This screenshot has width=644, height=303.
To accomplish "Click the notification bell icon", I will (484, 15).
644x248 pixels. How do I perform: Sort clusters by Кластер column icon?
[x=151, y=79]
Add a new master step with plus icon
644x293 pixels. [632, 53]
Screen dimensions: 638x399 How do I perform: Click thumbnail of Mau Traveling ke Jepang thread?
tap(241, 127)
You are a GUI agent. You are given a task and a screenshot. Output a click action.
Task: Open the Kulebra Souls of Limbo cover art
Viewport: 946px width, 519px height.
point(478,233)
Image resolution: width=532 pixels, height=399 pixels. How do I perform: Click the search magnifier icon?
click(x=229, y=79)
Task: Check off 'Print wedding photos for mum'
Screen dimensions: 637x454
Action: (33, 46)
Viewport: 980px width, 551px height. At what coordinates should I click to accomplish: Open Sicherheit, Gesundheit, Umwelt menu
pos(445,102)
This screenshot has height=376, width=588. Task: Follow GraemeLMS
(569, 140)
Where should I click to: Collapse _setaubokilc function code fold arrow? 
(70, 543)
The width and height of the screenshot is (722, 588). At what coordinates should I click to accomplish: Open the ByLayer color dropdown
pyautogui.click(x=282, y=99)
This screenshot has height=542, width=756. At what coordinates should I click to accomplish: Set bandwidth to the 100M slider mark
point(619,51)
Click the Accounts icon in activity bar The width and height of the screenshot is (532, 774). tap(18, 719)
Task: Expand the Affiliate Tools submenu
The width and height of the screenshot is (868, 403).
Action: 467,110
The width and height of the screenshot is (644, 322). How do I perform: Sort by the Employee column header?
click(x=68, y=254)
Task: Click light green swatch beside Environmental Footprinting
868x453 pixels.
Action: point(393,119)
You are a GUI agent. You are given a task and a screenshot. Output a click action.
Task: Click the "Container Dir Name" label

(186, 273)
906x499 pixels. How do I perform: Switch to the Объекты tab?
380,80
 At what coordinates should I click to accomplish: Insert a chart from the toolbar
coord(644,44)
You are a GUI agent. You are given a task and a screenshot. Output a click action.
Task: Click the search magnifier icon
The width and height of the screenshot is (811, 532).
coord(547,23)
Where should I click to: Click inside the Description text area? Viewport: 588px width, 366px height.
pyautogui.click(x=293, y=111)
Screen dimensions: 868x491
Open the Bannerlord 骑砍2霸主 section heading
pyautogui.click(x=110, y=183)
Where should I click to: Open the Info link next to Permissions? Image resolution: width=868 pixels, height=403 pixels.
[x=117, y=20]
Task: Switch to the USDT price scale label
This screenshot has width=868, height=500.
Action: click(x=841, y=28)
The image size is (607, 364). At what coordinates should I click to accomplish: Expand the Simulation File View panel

= = = = = = =

## What to work on
Answer with a number alone. It should equal the count of lines in the entries that hold "Expand".

## Reply
2